If you’re hosting a summer barbecue, for example, you may want to invite fewer guests to reduce the risk of transmitting the virus. You can also check that each person has been vaccinated and that they have recently tested negative. Dr. Osterholm said that at large gatherings, such as outdoor concerts or weddings where you have less control, you should disguise yourself and watch for new symptoms for a few days afterward.

Rapid tests are an effective tool to combat the spread of Covid-19 if you use them regularly. Dr Sethi said if you’re only testing after your potential exposure, you’re doing it wrong. Instead, shut down social events by testing before and three to five days after large gatherings to better protect yourself and those you meet, he said.

Keeping a batch of rapid tests at home, especially if you don’t have access to a public testing site or tests through your workplace, said Alyssa Belinsky, a health policy expert at Brown University. Each family can request three rounds of free tests – or 16 tests in total – from the government. Those with insurance can also be compensated for eight free tests per month.

Just remember that you can test negative even if you have symptoms of Covid-19, Dr. Sethi said. Isolate if you think you are sick. Test again a day or two after the negative result is confirmed. And if you have Covid-19, get tested after your symptoms have subsided or until they are gone. . A positive antigen test is a fairly reliable indication that you’re still contagious, even if your symptoms subside or go away.

Dr Sethi said that when people don’t use them often enough, rapid tests become less useful from a public health standpoint.

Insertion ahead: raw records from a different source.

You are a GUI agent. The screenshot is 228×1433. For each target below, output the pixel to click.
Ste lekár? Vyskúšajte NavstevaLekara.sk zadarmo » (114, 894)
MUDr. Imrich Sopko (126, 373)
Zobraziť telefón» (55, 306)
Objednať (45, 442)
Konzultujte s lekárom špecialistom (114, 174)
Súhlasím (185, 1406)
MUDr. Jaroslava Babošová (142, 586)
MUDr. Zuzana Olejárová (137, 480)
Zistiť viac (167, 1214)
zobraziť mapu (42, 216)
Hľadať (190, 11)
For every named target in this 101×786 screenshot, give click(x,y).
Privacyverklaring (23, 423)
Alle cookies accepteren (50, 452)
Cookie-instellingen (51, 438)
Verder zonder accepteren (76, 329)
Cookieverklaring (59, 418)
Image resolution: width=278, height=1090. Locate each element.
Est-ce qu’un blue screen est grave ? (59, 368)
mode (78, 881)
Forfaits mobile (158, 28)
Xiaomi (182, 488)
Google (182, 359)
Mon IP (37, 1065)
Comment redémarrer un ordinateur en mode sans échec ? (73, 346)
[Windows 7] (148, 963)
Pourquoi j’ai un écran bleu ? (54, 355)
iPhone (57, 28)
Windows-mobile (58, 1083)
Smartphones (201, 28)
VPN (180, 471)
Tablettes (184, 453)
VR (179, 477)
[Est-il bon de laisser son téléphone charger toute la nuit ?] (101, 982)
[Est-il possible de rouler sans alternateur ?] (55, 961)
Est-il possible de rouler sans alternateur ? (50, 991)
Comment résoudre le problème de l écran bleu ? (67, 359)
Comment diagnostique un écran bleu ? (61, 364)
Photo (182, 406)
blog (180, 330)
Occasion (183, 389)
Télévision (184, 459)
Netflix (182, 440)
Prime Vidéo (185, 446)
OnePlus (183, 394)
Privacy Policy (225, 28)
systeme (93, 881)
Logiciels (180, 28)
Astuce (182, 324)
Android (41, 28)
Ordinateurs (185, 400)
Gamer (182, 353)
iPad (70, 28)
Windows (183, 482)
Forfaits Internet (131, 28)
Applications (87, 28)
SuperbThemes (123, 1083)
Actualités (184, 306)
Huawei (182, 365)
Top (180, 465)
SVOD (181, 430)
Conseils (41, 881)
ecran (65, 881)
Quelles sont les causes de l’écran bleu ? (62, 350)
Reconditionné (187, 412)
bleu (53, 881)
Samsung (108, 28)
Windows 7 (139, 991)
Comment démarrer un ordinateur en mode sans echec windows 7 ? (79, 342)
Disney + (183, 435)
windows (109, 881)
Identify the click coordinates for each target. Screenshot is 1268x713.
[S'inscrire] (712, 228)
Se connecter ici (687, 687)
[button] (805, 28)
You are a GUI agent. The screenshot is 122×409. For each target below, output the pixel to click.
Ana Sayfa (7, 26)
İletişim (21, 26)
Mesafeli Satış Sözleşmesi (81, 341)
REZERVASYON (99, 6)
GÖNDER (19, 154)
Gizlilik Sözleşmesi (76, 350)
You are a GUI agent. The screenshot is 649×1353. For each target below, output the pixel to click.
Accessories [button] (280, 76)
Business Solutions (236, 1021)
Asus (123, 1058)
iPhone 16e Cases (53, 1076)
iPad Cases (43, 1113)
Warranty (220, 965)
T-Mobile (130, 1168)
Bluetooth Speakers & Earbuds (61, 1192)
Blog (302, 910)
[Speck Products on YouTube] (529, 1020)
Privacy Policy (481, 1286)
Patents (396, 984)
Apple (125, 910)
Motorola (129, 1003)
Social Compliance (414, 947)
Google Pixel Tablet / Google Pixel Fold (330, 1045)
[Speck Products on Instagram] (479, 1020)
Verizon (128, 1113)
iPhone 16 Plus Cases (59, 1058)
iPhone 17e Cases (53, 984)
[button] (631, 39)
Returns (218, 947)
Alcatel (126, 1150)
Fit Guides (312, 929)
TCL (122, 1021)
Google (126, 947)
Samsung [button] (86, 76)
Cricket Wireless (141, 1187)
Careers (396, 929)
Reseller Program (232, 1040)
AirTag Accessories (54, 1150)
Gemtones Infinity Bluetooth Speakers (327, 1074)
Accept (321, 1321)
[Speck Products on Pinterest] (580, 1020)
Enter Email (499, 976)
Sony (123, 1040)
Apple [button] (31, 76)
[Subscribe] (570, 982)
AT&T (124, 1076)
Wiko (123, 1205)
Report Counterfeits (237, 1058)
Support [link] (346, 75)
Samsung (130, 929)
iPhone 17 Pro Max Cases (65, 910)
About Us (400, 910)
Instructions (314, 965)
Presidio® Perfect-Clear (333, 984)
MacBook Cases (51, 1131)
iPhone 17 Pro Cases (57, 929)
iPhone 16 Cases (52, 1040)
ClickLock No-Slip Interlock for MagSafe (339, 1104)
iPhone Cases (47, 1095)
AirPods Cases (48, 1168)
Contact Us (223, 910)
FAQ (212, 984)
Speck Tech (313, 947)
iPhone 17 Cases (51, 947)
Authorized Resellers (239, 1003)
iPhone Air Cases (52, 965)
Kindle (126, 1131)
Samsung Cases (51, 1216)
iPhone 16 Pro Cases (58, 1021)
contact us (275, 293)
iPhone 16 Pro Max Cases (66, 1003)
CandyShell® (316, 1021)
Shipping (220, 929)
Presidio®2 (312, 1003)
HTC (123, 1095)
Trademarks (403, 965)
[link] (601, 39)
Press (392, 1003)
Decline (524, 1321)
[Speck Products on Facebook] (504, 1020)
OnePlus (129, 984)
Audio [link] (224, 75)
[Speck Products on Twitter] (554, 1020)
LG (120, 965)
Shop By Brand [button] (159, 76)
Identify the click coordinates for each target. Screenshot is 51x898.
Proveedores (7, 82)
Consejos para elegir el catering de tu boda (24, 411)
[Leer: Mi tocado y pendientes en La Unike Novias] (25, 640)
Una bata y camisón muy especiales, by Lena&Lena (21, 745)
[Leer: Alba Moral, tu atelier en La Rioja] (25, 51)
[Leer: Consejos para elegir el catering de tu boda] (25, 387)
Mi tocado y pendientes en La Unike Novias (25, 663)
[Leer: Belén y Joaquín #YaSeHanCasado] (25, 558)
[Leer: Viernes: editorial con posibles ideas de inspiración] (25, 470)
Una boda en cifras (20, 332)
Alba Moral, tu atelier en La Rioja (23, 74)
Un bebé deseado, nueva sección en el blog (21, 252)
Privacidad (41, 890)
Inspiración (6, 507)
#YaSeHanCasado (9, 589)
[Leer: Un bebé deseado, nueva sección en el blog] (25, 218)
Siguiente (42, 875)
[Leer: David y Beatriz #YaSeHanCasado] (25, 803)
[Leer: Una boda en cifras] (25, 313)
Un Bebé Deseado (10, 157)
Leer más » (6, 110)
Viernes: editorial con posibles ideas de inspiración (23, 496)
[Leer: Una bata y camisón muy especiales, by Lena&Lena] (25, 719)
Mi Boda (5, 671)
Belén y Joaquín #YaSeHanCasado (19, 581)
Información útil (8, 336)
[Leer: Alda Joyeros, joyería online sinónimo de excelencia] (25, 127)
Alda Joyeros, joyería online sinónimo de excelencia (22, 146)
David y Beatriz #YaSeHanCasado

Before you leave, prepare for the possibility of infection during the flight.

“It is a good idea to travel with a printed list of all your current medications, medical history, vaccination and contact information for your provider in case you need to seek medical care while traveling,” said Dr. Annie Luetkemer, professor of infectious diseases at the University of California, San Francisco.

Save plenty of space on your credit card and read your health or travel insurance policies carefully to see what expenses they will cover if you have to extend your trip due to Covid-19. And do a little research in the clinics and pharmacies in your destination.

Although you can’t proactively get Paxlovid, an antiviral treatment for Covid-19, without a diagnosis, you can use the Test to Treatment locator to find places where testing and immediate treatment is available in the United States. Pharmacists can also prescribe baxlovid directly to patients who test positive but are unable to see a medical provider, said Kuldeep Patel, associate chief pharmacy officer at Duke University Hospital in North Carolina.

However, outside the United States, the availability of treatment depends on where you are. Paxlovid and another antiviral called molnupiravir are on the World Health Organization’s list of recommended medicines to treat Covid-19 and have been approved for use in several countries.

But you can also avoid the uncertainty of finding a drug abroad. If you are at high risk of developing complications from Covid-19 or may be immunocompromised and at risk of lowered efficacy of the vaccine, Dr Luetkemeyer said you can talk to your doctor about getting an Evusheld monoclonal antibody treatment before you travel. You may also want to carry over-the-counter medications — such as acetaminophen, ibuprofen, cough suppressants, and throat lozenges — to help relieve symptoms if you get sick.

You can choose the steps that will mitigate the most damage at the moment, and these calculations may vary for different people. Dr Belinsky said the country was “struggling to reshape the risk profile of Covid”. She added that this does not mean that we should completely abandon the measures that will keep us safe. The BA.5 increase can be a reminder that there is a middle ground between Covid precautions dominating your life and pretending the pandemic is over.